PESTS AND DISEASES are every farmer’s headache. They cause losses for the farmer who applies prescribed methods to reduce their impact. The methods may be based on organic or synthetic material. Organic matter is most preferred where sustainable, regenerative or organic farming is practiced.
Organic farming permits the use of pesticides if they are natural and devoid of chemical or active components. This type of farming is fast gaining popularity globally as more and more people become health conscious and hid to the call to preserve nature.
Pesticides made from natural botanical source are less toxic compared to those from the synthetic origin hence it is safer to use pesticides prepared from natural raw materials since they have little or no adverse effects on human health or the environment. Some examples of natural pesticides include:-
Neem has over 250 active compounds which are known for insect, nematode & disease control on all plants. The best known of the compounds is azadirachtin. Studies have shown that neem is non-toxic to birds, beneficial insects or humans.
Other natural pesticides include:
- Pyrethrum flower
- Tobacco leaves
- Diatomaceous Earth
- Essential oils derived from rosemary, peppermint, cloves, etc.
About 100ml of neem oil is extracted from 1 kg of neem seeds
Preparation of the natural pesticide may take a lot of effort for the average person since the recommended efficacy may vary from one crop to another, or from one pest to another. For example, to get about 100ml of neem oil extracted, 1 kg of the seeds is required. A commercial organic or conventional farmer may find the work of making his own neem preparations as cumbersome and it may be better to use a commercial neem preparation.
Manufacturers of organic pest and disease control inputs remove the guesswork out of the preparation process. The mechanized processes see to it that quantities and ratios of ingredients are based on established standards.

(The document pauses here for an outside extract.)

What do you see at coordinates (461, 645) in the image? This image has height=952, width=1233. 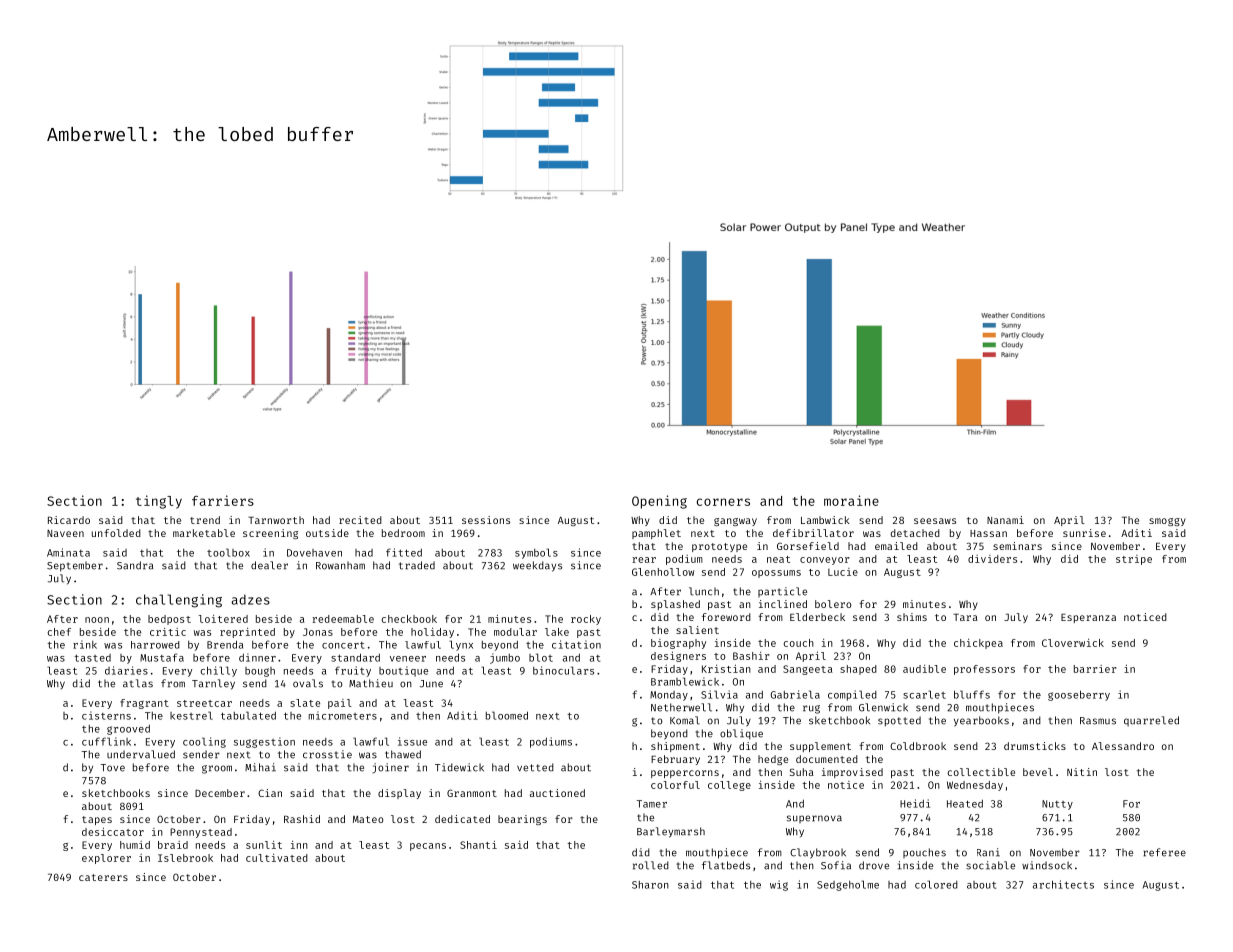 I see `lynx` at bounding box center [461, 645].
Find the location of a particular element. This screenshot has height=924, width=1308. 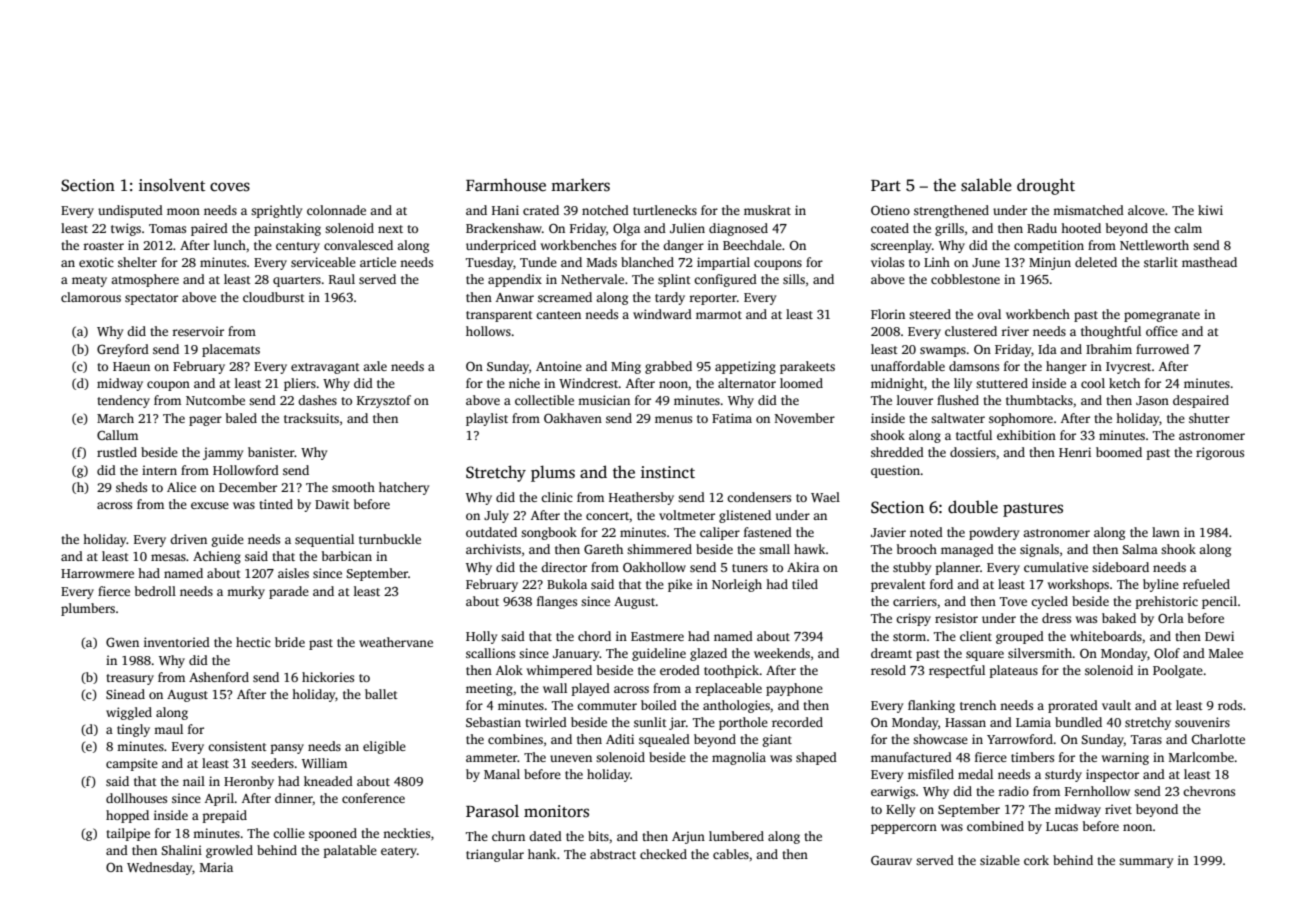

scallions is located at coordinates (490, 653).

Standards for pesticide production are developed after consultative processes involving all stakeholders and experts. For organic farming the relevant standard would be one that ensures that food safety and chemical engineering are maintained. The Kenya Bureau of Standards (KEBS) has a technical committee tasked to prepare, modify or amend specifications and codes of practice for organic farming and organic products. One of this committee’s focus is establishment of best practices for Pest Control in organic farming. Standard KS EAS 456:2007 which provides requirements for organic production is a key product of the committee and can be accessed through KEBS.
Apart from the KEBS standards, the Pest Control Board of Kenya exists to ensure that before clearance is given to a manufacturer or importer, the pest control product is evaluated to verify their conformity to the set biosafety and health regulations. The board maintains a list of pesticides that are permitted. Achook, a neem based Organix product that is widely used in Kenya for control of nematodes and foliar insect pests like white fly, borers, diamondback moth, coffee leaf miner, caterpillars, aphids, thrips, mites and bollworms is listed.
You don’t have to grow your own botanical garden to keep pests and diseases away.